Since $f$ and $g$ are both Riemann integrable, we have
$\overline{\int}_I f=\underline{\int}_I f,\quad \overline{\int}_I g=\underline{\int}_I g$
So for $∀ϵ>0$, we have piecewise constant function $\overline{f}$ majorizes $f$, $\underline{f}$ minorizes $f$, $\overline{g}$ majorizes $g$, $\underline{g}$ minorizes $g$, such that
${\int}_I^ f-ϵ<{\int}_I \underline{f}≤{\int}_I f≤{\int}_I \overline{f}<{\int}_I f+ϵ,\\{\int}_I g-ϵ<{\int}_I \underline{g}≤{\int}_I g≤{\int}_I \overline{g}<{\int}_I g+ϵ$
( a ) It’s easy to prove that $\overline{f}+\overline{g}$ majorizes $f+g$ and $\underline{f}+\underline{g}$ minorizes $f+g$, so we have
${\int}_I (\underline{f}+\underline{g}) ≤\underline{\int}_I (f+g) ≤\overline{\int}_I (f+g)≤{\int}_I (\overline{f}+\overline{g})$
Use Theorem 11.2.16 we have
${\int}_I (\underline{f}+\underline{g}) ={\int}_I \underline{f}+{\int}_I \underline{g}>{\int}_I f+{\int}_I g-2ϵ \\ {\int}_I (\overline{f}+\overline{g}) ={\int}_I \overline{f}+{\int}_I \overline{g}<{\int}_I f+{\int}_I g+2ϵ$
Thus
$\overline{\int}_I (f+g)-\underline{\int}_I (f+g)≤{\int}_I (\overline{f}+\overline{g}) -{\int}_I (\underline{f}+\underline{g}) <4ϵ$
So $f+g$ is Riemann integrable, and
${\int}_I f+{\int}_I g-2ϵ<{\int}_I (\underline{f}+\underline{g}) ≤{\int}_I (f+g) ≤{\int}_I (\overline{f}+\overline{g}) <{\int}_If+{\int}_Ig+2ϵ$
Which shows ${\int}_I (f+g) ={\int}_I f+{\int}_I g$.

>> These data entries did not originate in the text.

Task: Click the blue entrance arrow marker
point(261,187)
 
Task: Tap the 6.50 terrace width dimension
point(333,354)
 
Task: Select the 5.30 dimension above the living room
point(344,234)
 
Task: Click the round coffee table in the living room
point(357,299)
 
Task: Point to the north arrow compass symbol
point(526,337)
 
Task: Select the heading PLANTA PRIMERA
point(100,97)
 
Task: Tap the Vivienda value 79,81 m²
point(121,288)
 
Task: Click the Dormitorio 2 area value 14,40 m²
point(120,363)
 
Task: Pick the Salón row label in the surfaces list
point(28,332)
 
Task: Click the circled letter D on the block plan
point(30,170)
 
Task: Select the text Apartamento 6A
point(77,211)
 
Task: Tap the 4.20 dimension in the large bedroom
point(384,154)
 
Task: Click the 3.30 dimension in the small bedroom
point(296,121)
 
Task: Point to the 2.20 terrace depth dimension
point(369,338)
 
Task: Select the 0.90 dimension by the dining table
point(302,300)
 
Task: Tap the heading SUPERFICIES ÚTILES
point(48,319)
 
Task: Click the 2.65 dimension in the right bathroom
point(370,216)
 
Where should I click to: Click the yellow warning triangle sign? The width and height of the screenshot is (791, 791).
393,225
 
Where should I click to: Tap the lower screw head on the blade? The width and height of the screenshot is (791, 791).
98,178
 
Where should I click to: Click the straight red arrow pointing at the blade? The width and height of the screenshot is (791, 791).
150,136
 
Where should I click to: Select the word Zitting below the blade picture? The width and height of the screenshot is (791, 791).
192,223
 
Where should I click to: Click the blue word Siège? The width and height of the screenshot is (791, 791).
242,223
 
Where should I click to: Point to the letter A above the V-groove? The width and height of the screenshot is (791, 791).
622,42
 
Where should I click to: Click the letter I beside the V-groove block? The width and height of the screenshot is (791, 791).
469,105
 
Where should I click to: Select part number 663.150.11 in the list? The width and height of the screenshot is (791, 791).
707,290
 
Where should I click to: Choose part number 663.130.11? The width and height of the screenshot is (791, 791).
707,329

( b ) First suppose $c>0$, then $c\overline{f}$ majorizes $cf$, $c\underline{f}$ minorizes $cf$, so we have
${\int}_I (c\underline{f}) ≤\underline{\int}_I (cf) ≤\overline{\int}_I (cf)≤{\int}_I(c\overline{f})$
Use Theorem 11.2.16 we have
${\int}_I(c\underline{f}) =c{\int}_I \underline{f}>c{\int}_I f-cϵ,\quad {\int}_I (c\overline{f}) =c{\int}_I \overline{f}<c{\int}_I f+cϵ$
Thus
$c{\int}_I f-cϵ<{\int}_I (c\underline{f}) ≤\underline{\int}_I (cf) ≤\overline{\int}_I (cf)≤{\int}_I (c\overline{f}) <c{\int}_I f+cϵ$
Which shows ${\int}_I (cf) =c{\int}_I f$.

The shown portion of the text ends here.